Rows on where targets appear:
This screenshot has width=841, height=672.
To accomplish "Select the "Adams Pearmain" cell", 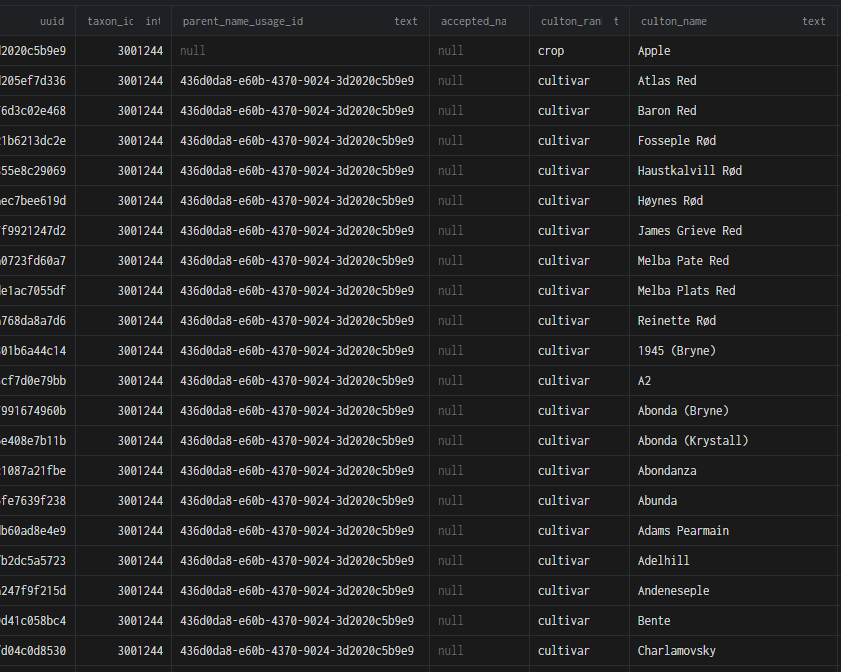I will [x=683, y=531].
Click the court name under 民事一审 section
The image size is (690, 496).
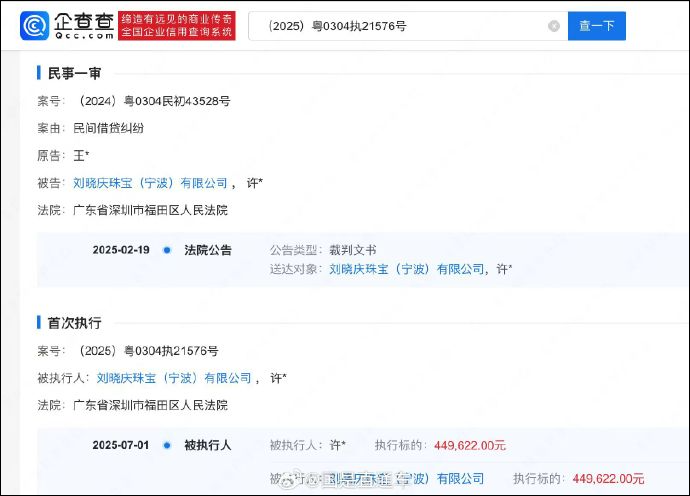tap(150, 210)
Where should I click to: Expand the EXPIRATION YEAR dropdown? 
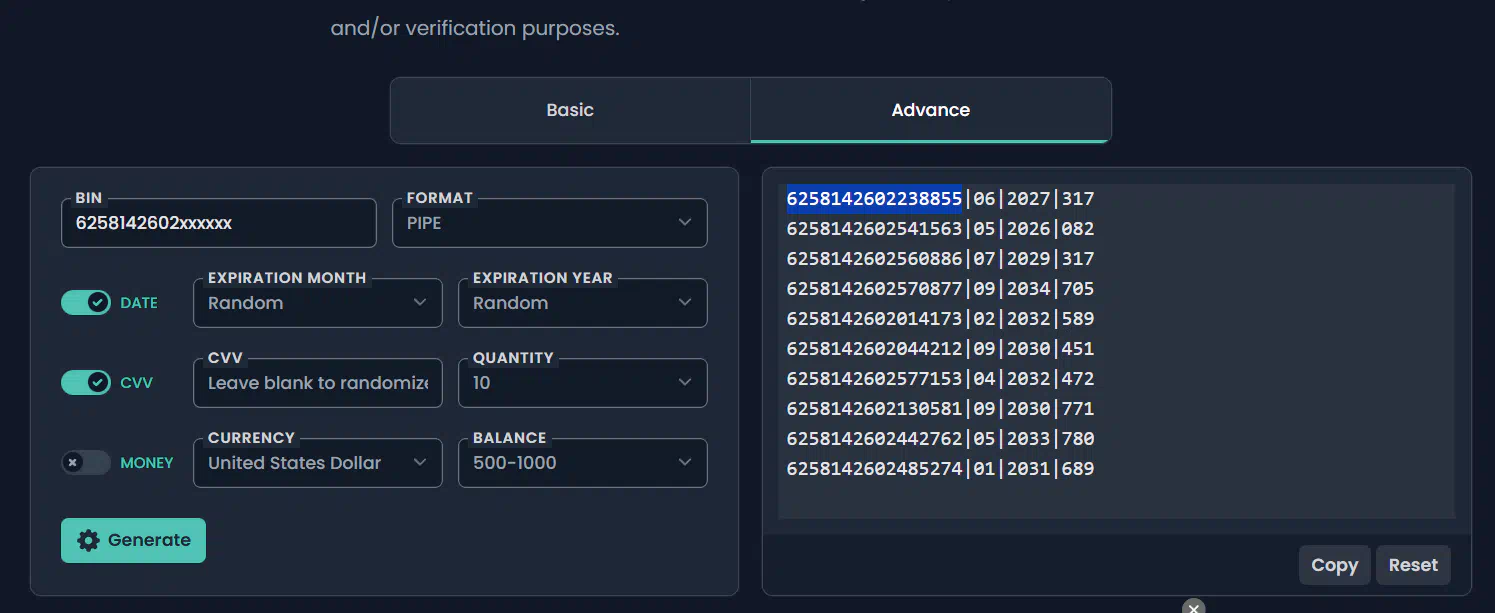582,303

*DESCRIPTION OF THE TASK*
Update the part that opens with the line containing "Click the court name under 民事一审 section" and runs through the end of the rows by replacing "dropdown" with "drop-down list", leaving everything else unchanged. Omit the pictures from your answer.

*OUTPUT*
Click the court name under 民事一审 section
The image size is (690, 496).
tap(150, 210)
Where should I click to: Expand the EXPIRATION YEAR drop-down list? 
582,303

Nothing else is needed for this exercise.